= Håkon Thelin =

Norwegian double bass player and composer

Håkon Thelin (born 1976 in Oslo) is a Norwegian double bass player and composer.

Thelin holds a master's degree (with a study on percussion techniques on the double bass in modern music, 2003) from the Norwegian Academy of Music. From 2007 to 2011, he worked as an artistic research fellow at the Norwegian Academy of Music with the project A new world of sounds - advancements in contemporary double bass techniques. Thelin is currently Associate Professor at the Norwegian Academy of Music where he is teaching subjects on composition and improvisation, as well as giving lessons in contemporary double bass.

TASK INSTRUCTIONS -
[1] Answer each question using the biography of Håkon Thelin:
(a) In what year and city was Thelin born?
(b) What topic did the study in his master's degree cover?
(c) During which years was he an artistic research fellow at the Norwegian Academy of Music?
[2] Using only the biography of Håkon Thelin, explain in one to three sentences what his current role at the Norwegian Academy of Music involves.

DATA BLOCK -
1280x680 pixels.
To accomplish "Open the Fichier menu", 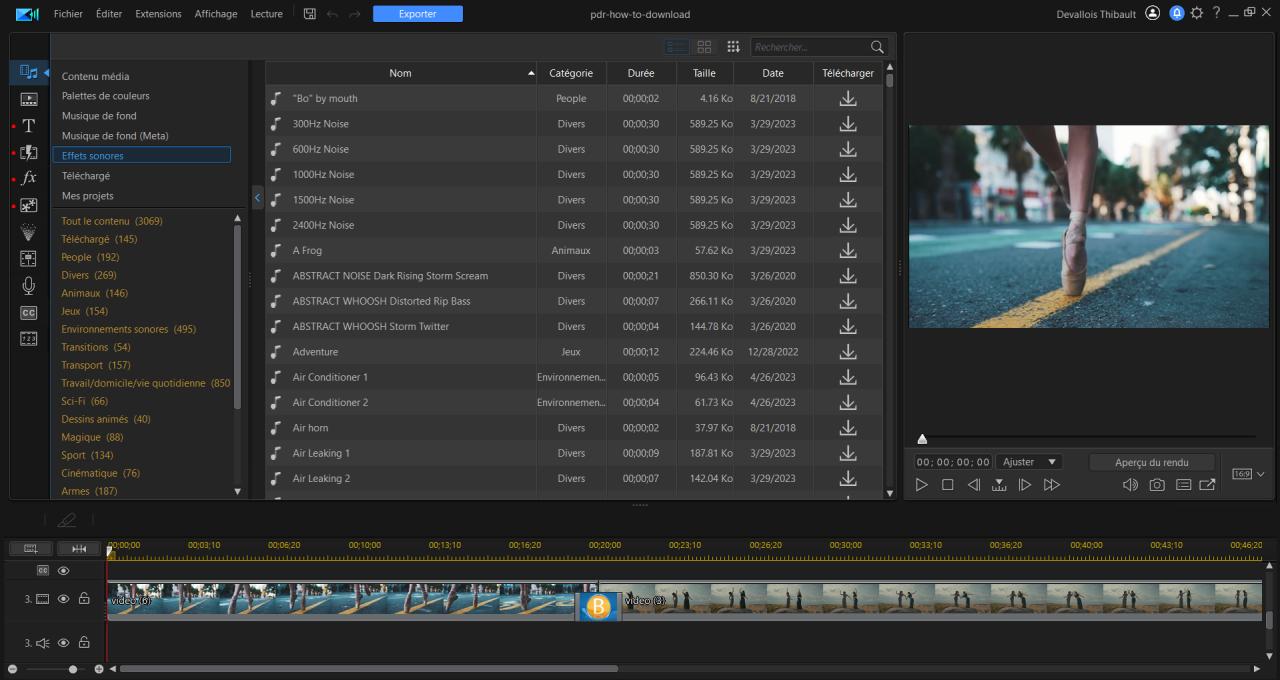I will click(x=68, y=14).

WRITTEN ANSWERS -
[1]
(a) 1976, in Oslo.
(b) Percussion techniques on the double bass in modern music.
(c) From 2007 to 2011.

[2] Thelin is an Associate Professor at the Norwegian Academy of Music. He teaches subjects on composition and improvisation and also gives lessons in contemporary double bass.